> What this doesn't address is why the tail of this particular airliner
> fell off while it was travelling at a comparatively modest speed.
> Anything over 250 kts would have been illegal at that altitude and
> would have been REALLY played up by the media.  But the point is
> valid; the NTSB quizzed a bunch of pilots about Vne issues and
> discovered that most of them were clueless about the subject.
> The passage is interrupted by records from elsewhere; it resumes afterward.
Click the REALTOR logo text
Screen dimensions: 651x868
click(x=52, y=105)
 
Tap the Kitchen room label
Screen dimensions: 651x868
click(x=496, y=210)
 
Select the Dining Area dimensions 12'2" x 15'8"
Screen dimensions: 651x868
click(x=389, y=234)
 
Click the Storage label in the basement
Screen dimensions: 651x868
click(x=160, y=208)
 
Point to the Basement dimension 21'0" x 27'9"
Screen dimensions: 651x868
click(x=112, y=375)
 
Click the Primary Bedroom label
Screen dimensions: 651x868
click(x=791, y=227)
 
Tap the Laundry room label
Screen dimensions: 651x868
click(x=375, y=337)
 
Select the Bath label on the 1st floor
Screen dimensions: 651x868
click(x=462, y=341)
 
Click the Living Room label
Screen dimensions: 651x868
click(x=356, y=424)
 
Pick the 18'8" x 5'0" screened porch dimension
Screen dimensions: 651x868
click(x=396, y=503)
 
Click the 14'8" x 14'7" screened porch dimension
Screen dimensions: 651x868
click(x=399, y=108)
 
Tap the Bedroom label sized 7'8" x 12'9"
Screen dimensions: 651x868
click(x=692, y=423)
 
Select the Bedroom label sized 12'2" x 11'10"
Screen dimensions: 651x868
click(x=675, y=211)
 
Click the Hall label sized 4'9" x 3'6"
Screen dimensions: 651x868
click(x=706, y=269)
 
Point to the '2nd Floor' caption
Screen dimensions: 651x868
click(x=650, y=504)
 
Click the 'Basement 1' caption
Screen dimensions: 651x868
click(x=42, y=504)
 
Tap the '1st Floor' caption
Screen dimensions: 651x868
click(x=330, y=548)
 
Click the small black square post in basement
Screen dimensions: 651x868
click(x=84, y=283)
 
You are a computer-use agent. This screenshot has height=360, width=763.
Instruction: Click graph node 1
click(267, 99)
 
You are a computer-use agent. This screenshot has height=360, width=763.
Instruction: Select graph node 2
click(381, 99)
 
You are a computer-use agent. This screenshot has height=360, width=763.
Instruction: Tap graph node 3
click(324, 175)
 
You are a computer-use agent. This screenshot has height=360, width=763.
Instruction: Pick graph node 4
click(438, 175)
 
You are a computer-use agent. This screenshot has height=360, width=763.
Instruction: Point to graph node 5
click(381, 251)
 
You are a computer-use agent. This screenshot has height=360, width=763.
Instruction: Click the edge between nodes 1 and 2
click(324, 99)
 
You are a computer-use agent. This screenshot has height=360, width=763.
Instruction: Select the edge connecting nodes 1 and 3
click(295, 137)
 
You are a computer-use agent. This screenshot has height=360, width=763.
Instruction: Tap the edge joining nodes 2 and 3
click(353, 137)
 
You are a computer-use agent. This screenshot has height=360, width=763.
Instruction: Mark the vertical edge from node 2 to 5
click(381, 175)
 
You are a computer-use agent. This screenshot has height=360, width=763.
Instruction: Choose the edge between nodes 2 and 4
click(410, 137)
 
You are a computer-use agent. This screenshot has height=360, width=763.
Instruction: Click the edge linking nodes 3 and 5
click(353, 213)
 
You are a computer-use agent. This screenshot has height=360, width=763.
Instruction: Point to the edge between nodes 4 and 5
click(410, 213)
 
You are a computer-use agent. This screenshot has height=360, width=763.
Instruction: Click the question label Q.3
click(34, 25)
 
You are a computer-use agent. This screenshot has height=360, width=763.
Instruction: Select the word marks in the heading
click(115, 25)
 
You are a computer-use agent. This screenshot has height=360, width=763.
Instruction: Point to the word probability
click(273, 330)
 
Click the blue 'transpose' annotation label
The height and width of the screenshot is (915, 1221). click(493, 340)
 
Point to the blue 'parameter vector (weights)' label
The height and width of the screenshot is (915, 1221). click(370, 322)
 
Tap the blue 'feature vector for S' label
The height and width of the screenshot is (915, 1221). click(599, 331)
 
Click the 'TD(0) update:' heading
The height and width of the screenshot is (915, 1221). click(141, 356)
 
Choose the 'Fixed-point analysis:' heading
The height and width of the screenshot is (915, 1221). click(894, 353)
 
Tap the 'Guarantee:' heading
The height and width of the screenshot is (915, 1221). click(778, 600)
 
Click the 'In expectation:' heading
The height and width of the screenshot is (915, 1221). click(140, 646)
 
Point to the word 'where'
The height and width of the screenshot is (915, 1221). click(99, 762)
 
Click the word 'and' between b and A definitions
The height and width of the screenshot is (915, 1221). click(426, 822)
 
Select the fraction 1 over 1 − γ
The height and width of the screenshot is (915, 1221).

Did they quiz the pilots about Vne? I thought I had read that the pilots they 
interviewed were incorrect in their assumptions about rudder limiting features, 
and that there did exist an opportunity to enter combinations of rudder 
movements (specifically a series of opposite rudder commands) that could cause 
structural failure in the rudder - even well below Vne. I read that the pilots 
were unaware of this. Probably so were the designers. One would think that, 
unlike a Bonanza, a modern commercial transport would limit the ability of the 
pilots to damage their own aircraft via structural filters and limiters. Airbus 
has had its share of problems with "smart" FCS, though. I still remember the 
video of that Airbus (A-300?) inaugural flight that plowed a section of forest 
when trying to takeoff after a low-speed pass over the runway, when the FCS 
insisted that the aircraft was landing and could not command the engines to 
takeoff thrust.

Wasn't there also an angle to this story where a failed composite structure of 
the rudder was involved in a previous incident on the same aircraft, or that 
the failed part was actually an illegally repaired and used part?